With regard to a citizen initiative to restore honest, fair elections to Illinois, we knew that it would be rough going, that those in power threatened by any change to the status quo would pull out all the stops to prevent voters from ever having a say.
Reformers hope to take the map-making out from behind closed doors and away from the politicians, who repeatedly have proven themselves incapable of crafting legislative boundaries that don't pre-determine the winners, that have produced some of the most gerrymandered districts in the nation, that discourage competitive contests, that overtly favor incumbents, that unduly benefit their guys at the expense of the other guys. It's a bipartisan affliction. Illinois Democrats are the guilty party of the moment. The good-government types want voters to change that through constitutional amendment.
Alas, the Yes for Independent Maps campaign has run into its first major roadblock, with the State Board of Elections finding just 45 percent of its petition signatures — in a small sample of the some 507,000 submitted — to be valid for getting the measure on the Nov. 4 ballot. Almost 60 percent, or nearly 299,000 legitimate John Hancocks, are required.

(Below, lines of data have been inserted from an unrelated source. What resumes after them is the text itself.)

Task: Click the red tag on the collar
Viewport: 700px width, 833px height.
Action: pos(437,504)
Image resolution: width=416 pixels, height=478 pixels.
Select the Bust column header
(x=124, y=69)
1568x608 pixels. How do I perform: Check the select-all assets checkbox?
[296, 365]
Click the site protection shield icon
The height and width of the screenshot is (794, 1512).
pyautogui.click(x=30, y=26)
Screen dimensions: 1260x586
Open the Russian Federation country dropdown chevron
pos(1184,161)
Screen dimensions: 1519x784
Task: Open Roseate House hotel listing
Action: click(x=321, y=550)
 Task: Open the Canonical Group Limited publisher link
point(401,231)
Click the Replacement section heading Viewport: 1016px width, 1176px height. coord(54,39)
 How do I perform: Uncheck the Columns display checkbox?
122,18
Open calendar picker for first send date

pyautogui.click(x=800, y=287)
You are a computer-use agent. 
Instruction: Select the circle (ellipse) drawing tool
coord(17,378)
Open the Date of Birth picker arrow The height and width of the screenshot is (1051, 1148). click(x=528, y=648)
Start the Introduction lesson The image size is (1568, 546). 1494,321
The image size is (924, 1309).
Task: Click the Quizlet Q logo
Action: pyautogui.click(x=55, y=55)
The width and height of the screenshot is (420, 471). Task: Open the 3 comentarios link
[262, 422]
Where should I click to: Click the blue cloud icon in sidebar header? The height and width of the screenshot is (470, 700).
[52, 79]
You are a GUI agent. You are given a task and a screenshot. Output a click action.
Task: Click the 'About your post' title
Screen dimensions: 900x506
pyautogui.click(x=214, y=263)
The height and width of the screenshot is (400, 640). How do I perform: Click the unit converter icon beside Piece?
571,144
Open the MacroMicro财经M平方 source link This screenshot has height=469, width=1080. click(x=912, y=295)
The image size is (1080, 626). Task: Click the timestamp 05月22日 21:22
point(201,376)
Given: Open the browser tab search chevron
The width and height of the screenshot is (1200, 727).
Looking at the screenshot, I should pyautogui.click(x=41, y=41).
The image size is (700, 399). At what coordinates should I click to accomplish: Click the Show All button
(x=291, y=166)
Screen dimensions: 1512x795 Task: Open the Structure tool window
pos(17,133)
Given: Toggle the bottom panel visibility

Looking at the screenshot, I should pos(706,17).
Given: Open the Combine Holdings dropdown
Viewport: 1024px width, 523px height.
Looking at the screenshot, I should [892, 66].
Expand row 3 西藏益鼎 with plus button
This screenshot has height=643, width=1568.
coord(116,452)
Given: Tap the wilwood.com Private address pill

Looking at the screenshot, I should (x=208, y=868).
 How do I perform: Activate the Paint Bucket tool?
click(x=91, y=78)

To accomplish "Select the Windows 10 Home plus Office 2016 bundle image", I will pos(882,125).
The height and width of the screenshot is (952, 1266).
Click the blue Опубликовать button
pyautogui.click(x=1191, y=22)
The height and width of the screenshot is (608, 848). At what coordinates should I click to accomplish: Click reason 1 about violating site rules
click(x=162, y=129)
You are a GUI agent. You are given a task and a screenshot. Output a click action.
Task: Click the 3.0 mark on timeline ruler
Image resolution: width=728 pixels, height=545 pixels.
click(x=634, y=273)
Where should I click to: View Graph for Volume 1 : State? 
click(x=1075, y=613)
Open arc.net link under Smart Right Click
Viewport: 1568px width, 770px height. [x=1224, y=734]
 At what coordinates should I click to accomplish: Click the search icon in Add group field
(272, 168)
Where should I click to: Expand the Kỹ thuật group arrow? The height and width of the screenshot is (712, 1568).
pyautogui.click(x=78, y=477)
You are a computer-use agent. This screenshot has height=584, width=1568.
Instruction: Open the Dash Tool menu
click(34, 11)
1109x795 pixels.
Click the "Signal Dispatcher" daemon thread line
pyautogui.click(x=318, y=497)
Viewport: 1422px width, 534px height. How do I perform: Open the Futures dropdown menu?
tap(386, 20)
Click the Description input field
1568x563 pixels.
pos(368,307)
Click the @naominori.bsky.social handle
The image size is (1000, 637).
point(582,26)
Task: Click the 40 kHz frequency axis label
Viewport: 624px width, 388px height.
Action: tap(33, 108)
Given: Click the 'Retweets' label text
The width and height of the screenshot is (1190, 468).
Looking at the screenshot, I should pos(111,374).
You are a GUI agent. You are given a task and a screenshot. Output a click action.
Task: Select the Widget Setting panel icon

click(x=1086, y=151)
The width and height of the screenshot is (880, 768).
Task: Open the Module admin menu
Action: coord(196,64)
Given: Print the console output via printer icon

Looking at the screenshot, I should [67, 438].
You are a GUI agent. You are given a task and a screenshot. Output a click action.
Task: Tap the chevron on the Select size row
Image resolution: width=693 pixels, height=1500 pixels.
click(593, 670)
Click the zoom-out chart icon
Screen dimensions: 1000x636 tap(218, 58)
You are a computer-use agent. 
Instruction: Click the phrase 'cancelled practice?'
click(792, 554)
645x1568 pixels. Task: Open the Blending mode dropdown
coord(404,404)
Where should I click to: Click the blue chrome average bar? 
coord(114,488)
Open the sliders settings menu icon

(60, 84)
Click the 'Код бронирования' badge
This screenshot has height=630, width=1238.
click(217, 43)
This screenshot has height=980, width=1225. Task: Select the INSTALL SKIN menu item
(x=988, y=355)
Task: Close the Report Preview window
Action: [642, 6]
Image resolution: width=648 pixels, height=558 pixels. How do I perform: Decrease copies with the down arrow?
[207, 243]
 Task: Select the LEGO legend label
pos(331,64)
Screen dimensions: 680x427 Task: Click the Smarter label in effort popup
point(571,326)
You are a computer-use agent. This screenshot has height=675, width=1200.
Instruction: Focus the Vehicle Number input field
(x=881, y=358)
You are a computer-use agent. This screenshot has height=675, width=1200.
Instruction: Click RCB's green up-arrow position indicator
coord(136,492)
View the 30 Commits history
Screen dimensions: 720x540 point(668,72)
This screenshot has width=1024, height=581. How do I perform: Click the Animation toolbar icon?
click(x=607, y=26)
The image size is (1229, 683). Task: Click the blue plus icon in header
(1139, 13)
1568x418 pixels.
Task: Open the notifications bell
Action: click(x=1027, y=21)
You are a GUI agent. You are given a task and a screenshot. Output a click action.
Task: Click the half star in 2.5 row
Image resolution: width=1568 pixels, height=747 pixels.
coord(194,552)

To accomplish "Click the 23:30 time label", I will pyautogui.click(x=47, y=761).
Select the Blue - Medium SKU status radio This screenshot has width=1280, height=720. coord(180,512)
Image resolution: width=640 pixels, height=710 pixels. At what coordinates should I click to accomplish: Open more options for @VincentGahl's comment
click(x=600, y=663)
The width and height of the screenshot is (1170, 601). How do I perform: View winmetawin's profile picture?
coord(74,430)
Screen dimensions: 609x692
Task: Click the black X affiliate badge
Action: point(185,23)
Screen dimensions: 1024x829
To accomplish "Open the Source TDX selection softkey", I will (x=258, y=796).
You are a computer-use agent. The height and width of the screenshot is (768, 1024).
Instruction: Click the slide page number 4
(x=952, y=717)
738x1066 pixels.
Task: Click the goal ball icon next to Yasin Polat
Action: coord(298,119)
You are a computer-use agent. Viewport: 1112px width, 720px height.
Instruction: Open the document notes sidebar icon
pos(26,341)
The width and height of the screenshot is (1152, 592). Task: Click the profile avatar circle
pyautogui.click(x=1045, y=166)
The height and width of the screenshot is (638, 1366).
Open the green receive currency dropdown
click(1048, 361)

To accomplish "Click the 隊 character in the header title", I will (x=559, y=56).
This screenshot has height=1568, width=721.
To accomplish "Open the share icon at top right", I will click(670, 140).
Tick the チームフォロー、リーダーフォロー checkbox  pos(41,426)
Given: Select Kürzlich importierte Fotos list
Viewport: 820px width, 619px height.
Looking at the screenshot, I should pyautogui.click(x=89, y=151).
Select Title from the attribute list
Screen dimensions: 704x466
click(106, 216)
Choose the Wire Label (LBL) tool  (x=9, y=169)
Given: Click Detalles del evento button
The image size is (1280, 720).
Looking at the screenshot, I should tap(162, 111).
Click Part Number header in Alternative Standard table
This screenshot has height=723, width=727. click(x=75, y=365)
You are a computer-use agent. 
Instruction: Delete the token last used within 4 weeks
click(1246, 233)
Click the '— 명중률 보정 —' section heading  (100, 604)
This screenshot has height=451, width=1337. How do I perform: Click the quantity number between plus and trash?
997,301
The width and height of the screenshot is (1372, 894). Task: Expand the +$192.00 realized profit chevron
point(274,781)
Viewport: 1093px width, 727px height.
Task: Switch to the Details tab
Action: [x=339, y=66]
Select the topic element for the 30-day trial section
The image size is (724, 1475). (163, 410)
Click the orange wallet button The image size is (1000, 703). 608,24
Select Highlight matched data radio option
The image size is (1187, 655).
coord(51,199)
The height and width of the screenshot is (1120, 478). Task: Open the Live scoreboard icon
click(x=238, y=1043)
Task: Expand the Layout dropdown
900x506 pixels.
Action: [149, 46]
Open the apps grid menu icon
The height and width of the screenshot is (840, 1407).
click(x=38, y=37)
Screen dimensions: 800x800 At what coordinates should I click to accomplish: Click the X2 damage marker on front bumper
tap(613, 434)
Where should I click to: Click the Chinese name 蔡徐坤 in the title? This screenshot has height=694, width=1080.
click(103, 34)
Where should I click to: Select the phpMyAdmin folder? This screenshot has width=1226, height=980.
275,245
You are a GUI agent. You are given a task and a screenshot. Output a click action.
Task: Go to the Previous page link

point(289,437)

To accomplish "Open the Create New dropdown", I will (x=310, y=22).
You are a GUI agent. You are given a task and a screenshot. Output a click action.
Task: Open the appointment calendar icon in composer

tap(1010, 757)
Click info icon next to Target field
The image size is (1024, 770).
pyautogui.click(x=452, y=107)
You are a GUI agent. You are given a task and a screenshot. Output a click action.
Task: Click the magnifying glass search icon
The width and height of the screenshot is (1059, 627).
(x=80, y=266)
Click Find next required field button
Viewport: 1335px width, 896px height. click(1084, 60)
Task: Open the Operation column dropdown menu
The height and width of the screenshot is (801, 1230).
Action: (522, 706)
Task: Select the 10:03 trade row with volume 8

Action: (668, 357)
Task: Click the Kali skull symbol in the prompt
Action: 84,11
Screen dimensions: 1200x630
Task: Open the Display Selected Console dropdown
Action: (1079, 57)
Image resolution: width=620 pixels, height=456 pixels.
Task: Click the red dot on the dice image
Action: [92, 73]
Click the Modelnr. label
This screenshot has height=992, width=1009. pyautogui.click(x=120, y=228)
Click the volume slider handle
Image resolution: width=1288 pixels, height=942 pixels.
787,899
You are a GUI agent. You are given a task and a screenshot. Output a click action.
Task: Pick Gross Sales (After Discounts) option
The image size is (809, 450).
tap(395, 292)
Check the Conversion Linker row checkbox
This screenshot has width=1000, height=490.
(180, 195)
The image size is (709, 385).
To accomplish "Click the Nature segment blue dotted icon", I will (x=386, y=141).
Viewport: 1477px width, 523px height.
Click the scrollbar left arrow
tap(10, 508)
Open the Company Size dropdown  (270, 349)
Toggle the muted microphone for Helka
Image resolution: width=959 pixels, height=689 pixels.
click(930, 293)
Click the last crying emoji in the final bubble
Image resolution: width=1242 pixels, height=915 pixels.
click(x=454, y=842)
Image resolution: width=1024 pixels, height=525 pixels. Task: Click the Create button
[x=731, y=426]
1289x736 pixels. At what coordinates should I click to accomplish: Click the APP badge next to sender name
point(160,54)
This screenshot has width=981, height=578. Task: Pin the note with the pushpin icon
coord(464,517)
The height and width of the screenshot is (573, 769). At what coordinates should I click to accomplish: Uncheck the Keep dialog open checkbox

The not-so-subtle implication here is that the fix is in, and that the mysterious hand of House Speaker Michael Madigan — who's also chairman of the state's Democratic Party — is manipulating matters in some way. We can't vouch for that, though it's fair to say Madigan is no fan of the effort. His allies — specifically his former legal counsel — have already filed a lawsuit to thwart both this and a legislator term limit ballot initiative championed by GOP gubernatorial candidate Bruce Rauner. All who call Illinois home can be forgiven their cynicism. The federal prison system may not actually reserve jail cells for former Illinois governors and other assorted elected officials, but who could blame Uncle Sam if he did? And so a lot of people affiliated with state government get tangled in that web of doubt and suspicion, sometimes fairly, sometimes not.